You spin the combination lock and jerk open the door.

“Where were you this weekend?”

“I was busy.”

“Yeah?”

There's something sharp in his voice that makes
you look over. He's got his arms crossed and he's leaning back against the row of lockers. Max the Tough Guy.

“Ryan says you went to a party at the queer kid's house.”

A week ago you'd have been quick with a denial, now it's not worth the effort. You turn back to your locker. “What did
you
do?”

“Derrick found a box of wine in the back of a pickup truck at the 7-Eleven. You should have been there.”

“Gee, sounds like fun.” Kyle the King of Sarcasm.

Max starts in with the F-bombs, but then he stops midword and the first thing you think is that there's a teacher walking up behind you, so you keep fumbling around in your locker. You're not getting blamed for that one.

“You're Kyle, right?”

There's a hint of spice in the air, expensive and subtle. You turn around slowly.

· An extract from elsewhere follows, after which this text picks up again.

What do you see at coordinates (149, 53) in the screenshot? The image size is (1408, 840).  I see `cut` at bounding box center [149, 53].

She's as tall as you, so you're looking right into her eyes. Sky blue eyes, the makeup perfect, the face golden bronze, also perfect, the straight blond hair bouncing below her smooth shoulders, down to her chest. Perfect, perfect, large and perfect. A senior, but not a senior like Jake the Jock. The rare kind of senior, the kind who seems to float through the building, above it all, above the cliques and the gossip, the Senior Class crap and the little school romances all so quaint and foreign to them. The kind who already have jobs in offices or boyfriends in their twenties, new cars and exotic tastes, the kind who never work hard in school but whose names are called over and over at honors ceremonies, the kind who are never there to pick up their Xeroxed awards. Always girls—no, always
women
—and always stunning. Not teenage adorable, not high-school pretty. Stunning. Girls like this don't talk to guys like you, don't know that you live on the same planet as they do.

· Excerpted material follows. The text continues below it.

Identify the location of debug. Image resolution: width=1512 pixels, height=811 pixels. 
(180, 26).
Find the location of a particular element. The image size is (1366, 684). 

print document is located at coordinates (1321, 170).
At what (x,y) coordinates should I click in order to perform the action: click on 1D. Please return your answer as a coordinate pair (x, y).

“Victoria said she met you the other night at Zack's,” she says while you stand there with your jaw on the floor.

“She said you were a cutie.” She smiles the kind of smile that tells you to forget it, you're way out of your league. But still, she's talking to you.

“So, you have a good time?”

You nod. “Um, yeah. Yeah it was fun.” Kyle the Idiot.

She gives a perfect little laugh. “They always are. Did he make you one of his margaritas? You gotta watch those, they sneak up on you.”

You give a stupid little laugh, nodding like a bobblehead.

“And I hear he got Brooke crying.” She rolls her eyes. “Not that that's hard.”

“Yeah, that was kinda, I don't know, mean.”

“That's our Zack. He finds your weak spot, then keeps pushing till you crack. Still”—she shrugs—“he makes a good margarita.”

She laughs and you laugh because you don't know what else to do. You
should
ask her what else she knows about Zack, things like what he did to get kicked out of that school and how he gets away with throwing parties at his house and what he's done to other people when he finds their weak spots. But you won't. Girls like this don't talk to guys like you, and when one actually does, you don't start asking questions about some other guy.